Keep The Young Girls In School

WHEN 23 million young girls drop out of school ever year because they get their periods, and are unaware of how to deal with it, there is a pressing need to raise awareness of the solutions in place.

But, in India, where the subject matter is still taboo and the healthy biological process is considered ‘unclean’, it was to be a massive undertaking that grew into a much larger programme of change.

Sonal Chhajerh, National Creative Director, Leo Burnett India shared the journey to keep girls in school.

At the Effie Award Singapore 2024 learning festival, Sonal Chhajerh, National Creative Director of Leo Burnett, India, introduced Whisper’s campaign, encouraging the use of female sanitary products in India to enable young girls to remain in school.

Keep Girls In School

Sonal and her team spent the last 5 years on the ‘Keep Girls in School’ platform. The topic, still heavily taboo in India and several other parts of the region, needed to be approached delicately, and with consideration of a variety of stakeholders.

“At some point we stopped being an advertising agency about this, we engaged with think tanks, policy makers, and with the government in so many states.

“When you want to drive change, you can’t box yourself into what an agency can do, change doesn’t always happen on the TV screen.”

Sonal notes that past attempts had failed to reach their target audiences, and furthermore models who had represented those campaigns had struggled to find work and been shunned from society thereafter.

To identify their target audience, Leo Burnett spoke to the consumers of sanitary products, policy makers, NGOs, and the young girls at the heart of the campaign.

“70% of India’s population live in rural areas, and only 28% of them are using our sanitary products. There is a vast need for education. Such issues percolate through social strata.”

Taking The Less Obvious Path

Sonal could see that the solution to this issue wouldn’t come through advertising, but rather through education.

“We made every mistake in the playbook along the way. We started out using TV commercials and mass media to spread awareness of the issue. At the time, up to 23 million girls were expected to drop out of education during puberty, but during COVID the number was predicted to go up to 33 million.

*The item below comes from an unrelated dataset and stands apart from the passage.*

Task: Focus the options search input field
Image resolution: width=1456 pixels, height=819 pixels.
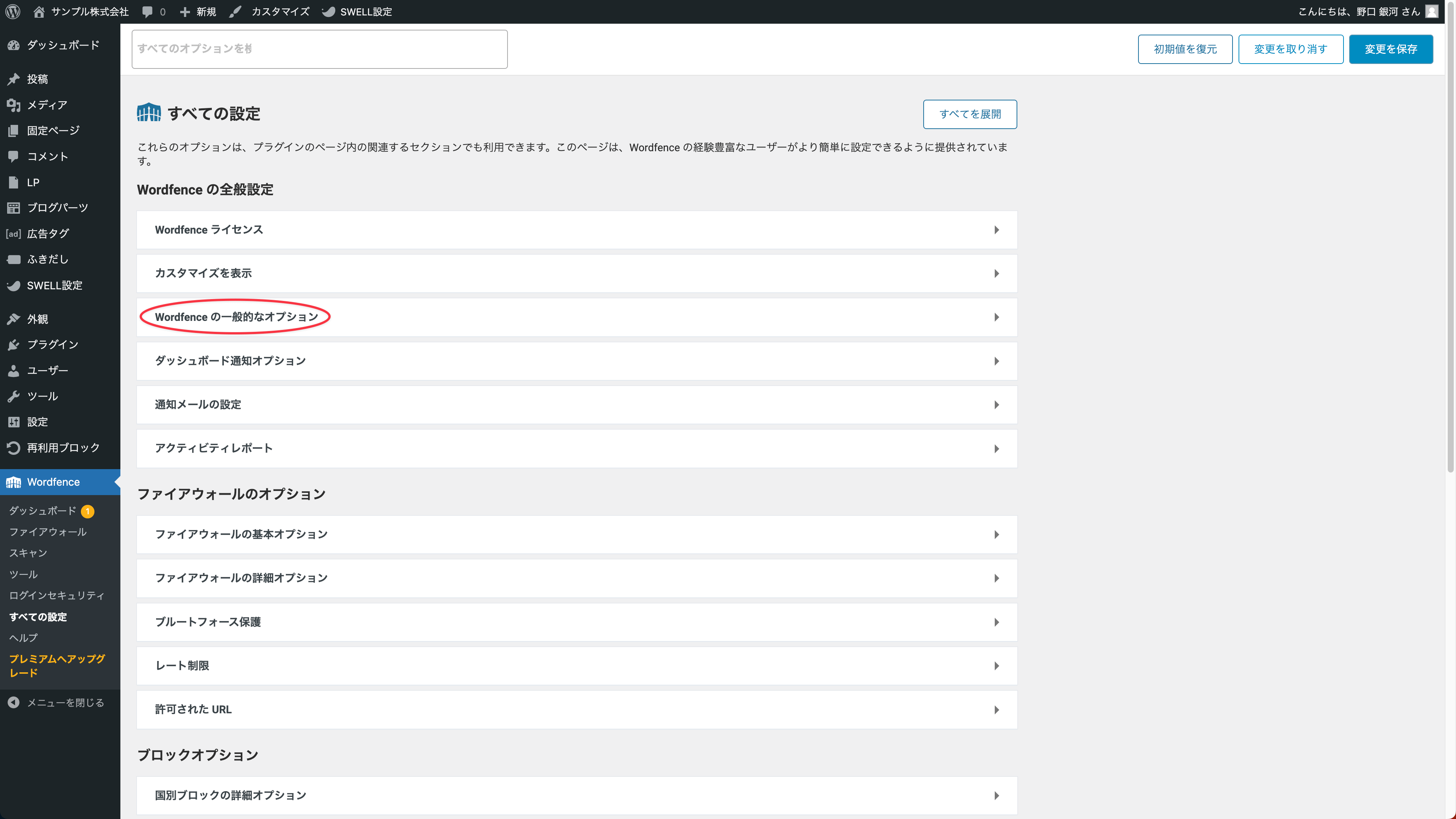Action: point(319,49)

“We realised that talking about the problem was no longer going to be enough, advertising would have to become part of the solution.”

The Missing Chapter
What started out as a campaign to raise awareness on menstrual cycles grew into a larger movement.

The campaign entitled ‘The Missing Chapter’ spread awareness through bright red cheat sheets distributed throughout schools, that succinctly detailed female reproductive biology for the target audience, representing the information that had been removed from textbooks.

Books Versus Mothers

Sonal emphasised the significance of reaching out to families, “When it comes to a mother’s word versus a textbook, a mother’s word will trump any textbook any day, so it was really important for us to create an ally in the mother, and educate them alongside their daughters.”

Sonal and her colleagues also found that in recent years, the average onset age of menstruation was coming down, from 12 to 8, which Sonal speculates was due to stress induced by the pandemic.

“Campaigns like these are not easy to measure. Over the last year, from the data we had, we could already see that over 1 million girls had stayed on in school, so there was a strong measurable change.”

Sonal urges patience, as the transformation will not be immediate, but generational.